Second, as seen above, Article 52 of the Framework Act on National Taxes classifys the initial date of additional dues as five points. Among them, under the premise of special circumstances in subparagraphs 3, 5, and 7, the basic date of additional dues for refund should be determined pursuant to subparagraph 1 or 6 if the refund does not fall under this. However, it is clear that the refund following the cancellation of revaluation tax of this case does not constitute a refund due to the reduction of national tax under subparagraph 3 or a refund due to the correction of tax refund under the individual Acts and subordinate statutes under subparagraph 6. Furthermore, the above refund does not constitute subparagraph 5 because it is not due to the amendment of the related Acts and subordinate statutes, not due to the fact that the Plaintiff did not list the stocks within two years from the date of revaluation under the proviso of Article 56-2 (1) of the Regulation of Tax Reduction and Exemption Act and the Enforcement Decree thereof ( even if the related Acts and subordinate statutes such as the Act on the Regulation of Tax Reduction and Exemption for Corporate Revaluation were not amended, it cannot be deemed that the Plaintiff’s disposition of imposition of the revaluation tax of this case is partly cancelled.

Third, as seen below, additional dues are corresponding to the additional dues collection system for taxpayers in arrears, as a system for compensating for the legal interest and equivalent amount of national tax refund as well as the State. On the other hand, in order to facilitate the exercise of the right to impose taxes and the realization of tax claims, additional taxes under tax law are administrative sanctions imposed as prescribed by the Act, in principle, if a taxpayer violates all kinds of obligations, such as a return and tax payment, without justifiable grounds. It is possible to impose additional taxes if only the requirements for imposing additional taxes are satisfied, and the taxpayer’s intentional act or negligence is not considered separately. However, Article 48(1) of the Framework Act on National Taxes amended by Act No. 8139 of Dec. 30, 2006 provides that additional taxes shall not be imposed if there are justifiable grounds for the taxpayer’s failure to perform the obligations under the latter part of the same Article, and it is unreasonable to expect the taxpayer to fulfill the obligations under the Framework Act prior to the amendment of the Framework Act on National Taxes, and thus, it does not constitute an additional tax exemption under 10.

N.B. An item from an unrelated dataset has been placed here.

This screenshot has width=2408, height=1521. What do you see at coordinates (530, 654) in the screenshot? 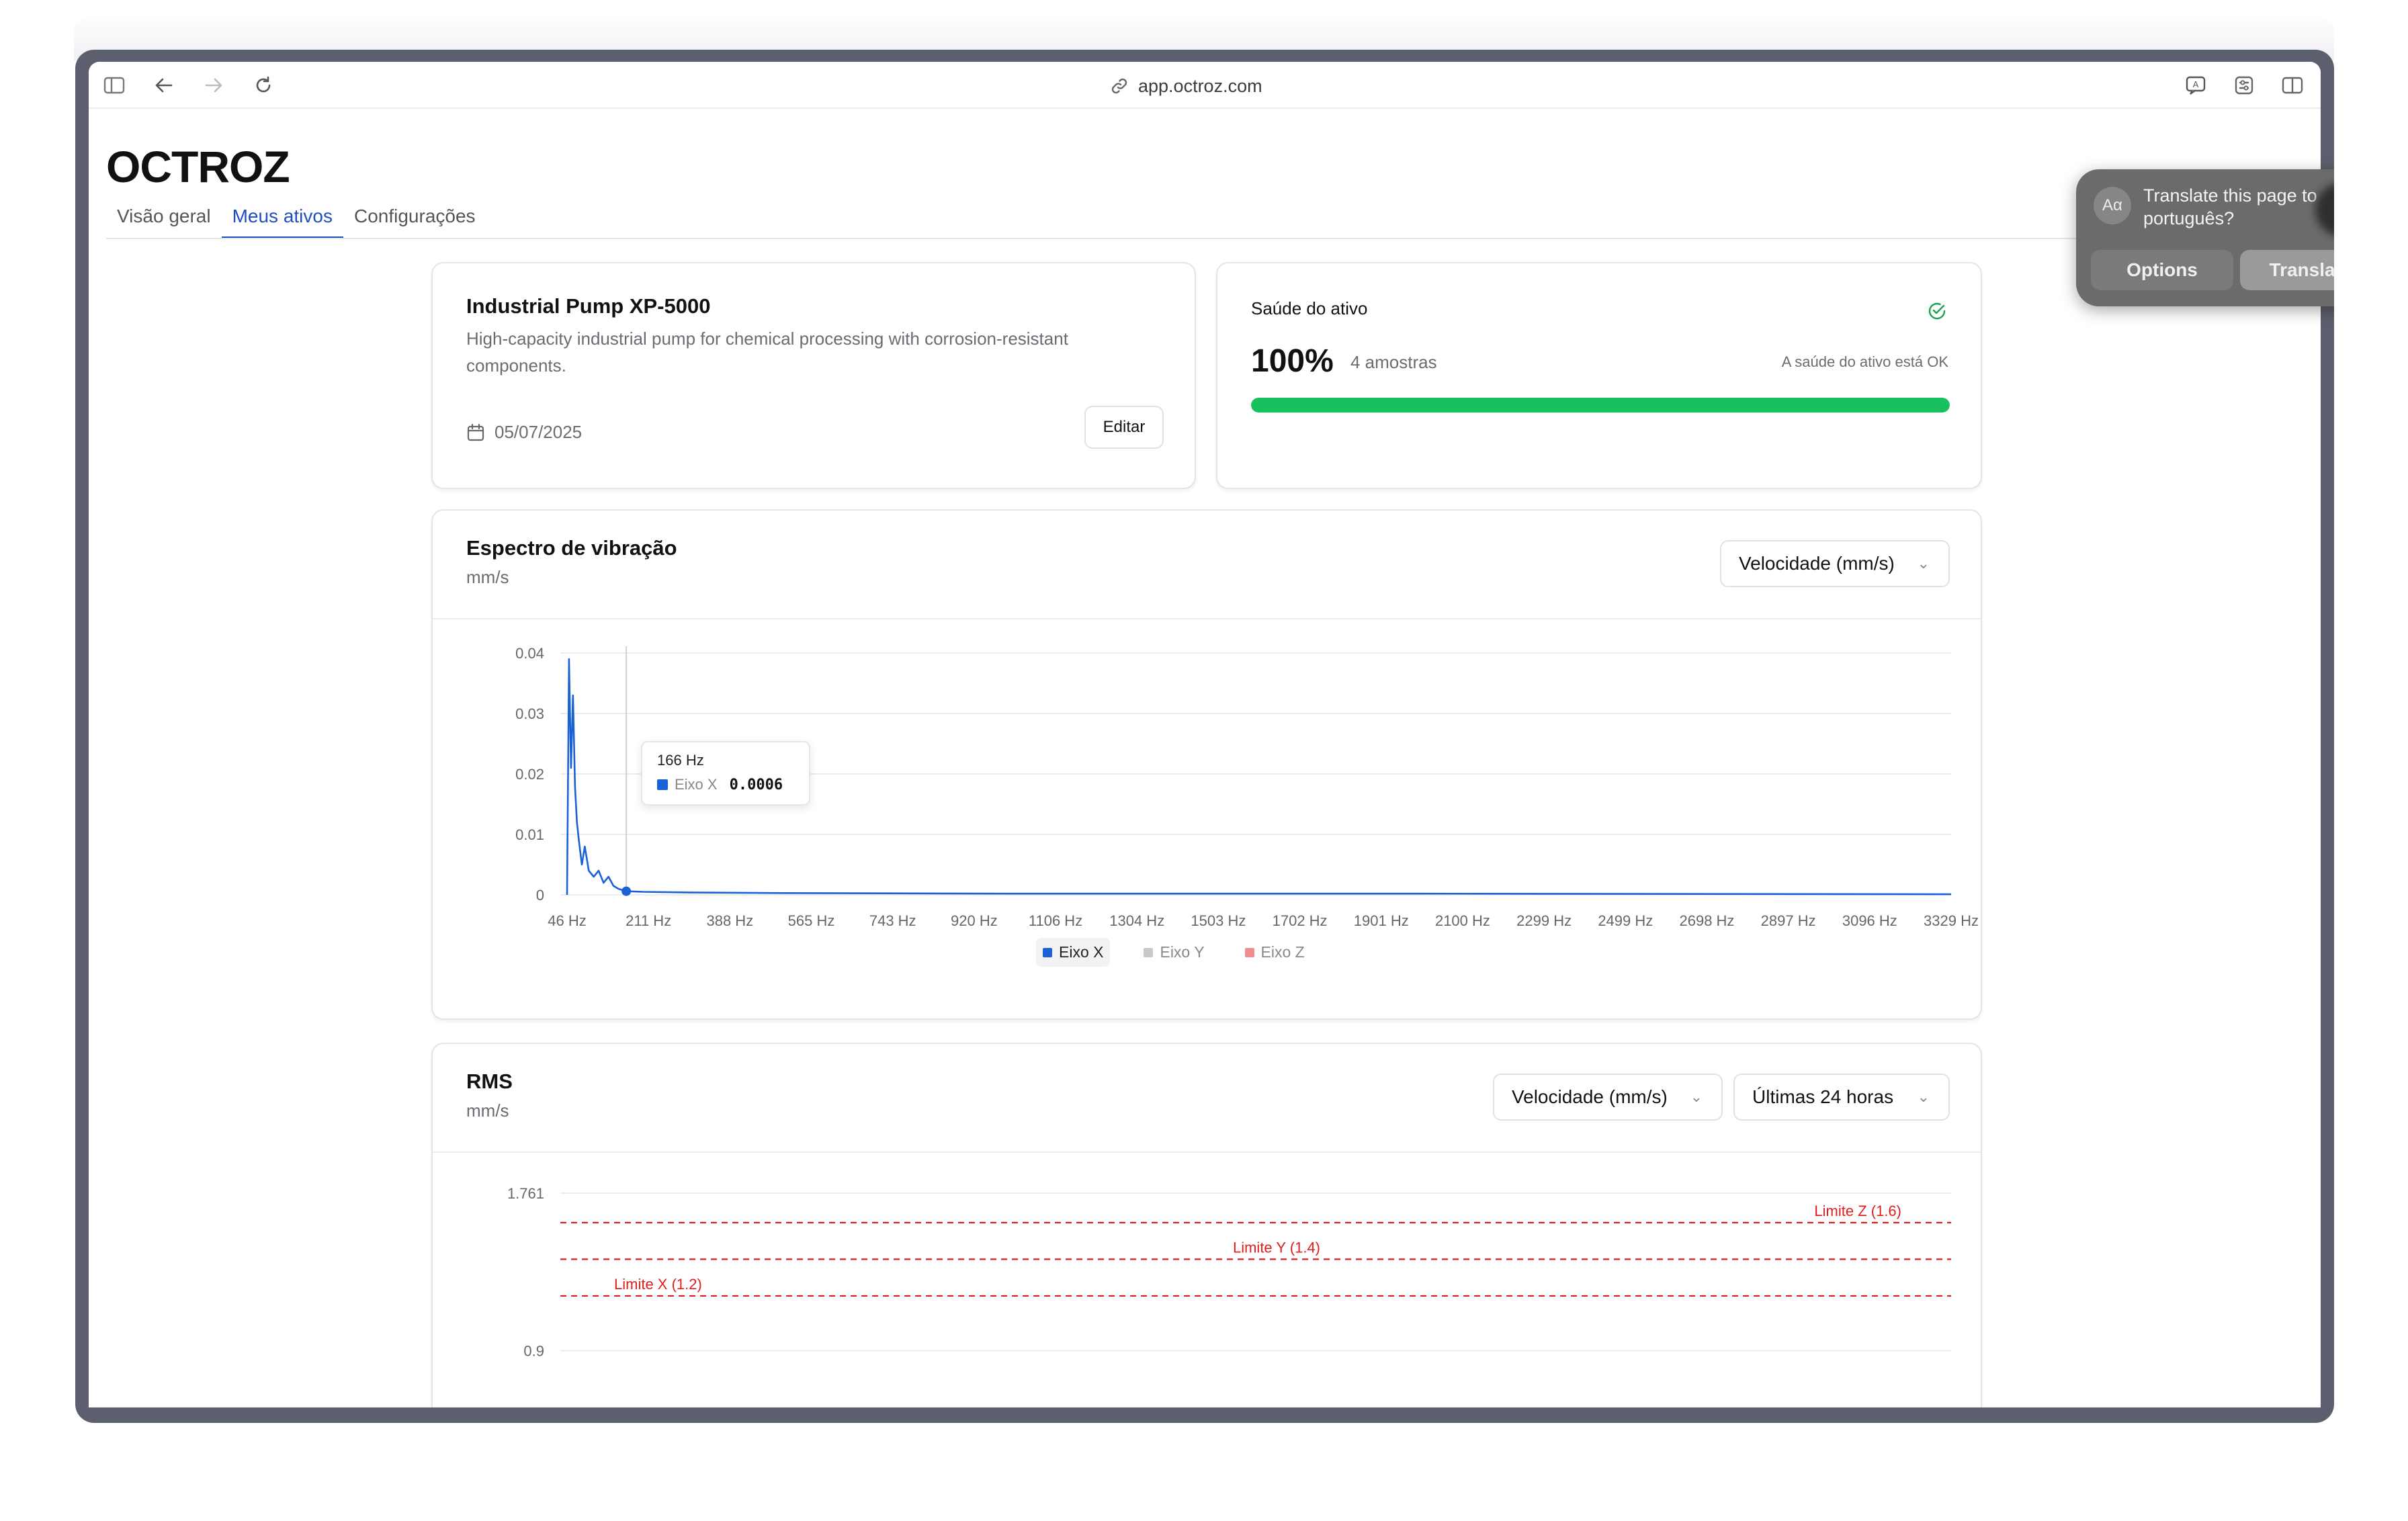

Fourth, a national tax refund constitutes a “illegal enrichment received or held by the State without any legal cause,” and additional dues on refund claims and obligations are characterized by legal interest rates (see, e.g., Supreme Court Decision 2001Da60767, Jan. 11, 2002). Therefore, under the legislative theory, it is desirable to separately determine whether the initial date of the national tax refund is a beneficiary’s good faith or bad faith according to the doctrine of unjust enrichment under the Civil Act, or to specifically distinguish cases where the tax authorities are deemed to have a cause attributable to the taxpayer, such as foreign legislation, from the date following the due date in the former case, and from the date when the tax authorities become aware of the existence of the national tax refund in the latter case, to add additional dues to the national tax refund from the date when the tax authorities became aware of the existence of the national tax refund. However, Article 52 of the current Framework Act does not stipulate it separately, in light of Article 52 subparag. 1 of the Enforcement Decree of the Framework Act on National Taxes, even if the initial date of the national tax refund return was filed or corrected, or corrected.

(4) Ultimately, the initial date of the instant additional refund is the following day after the revaluation tax of this case was paid. Thus, the instant disposition was unlawful on a different premise.

3. Conclusion

Therefore, the plaintiff's claim is justified, and the judgment of the court of first instance is unfair with different conclusions, so the judgment of the court of first instance is revoked and the disposition of this case is revoked and it is so decided as per Disposition.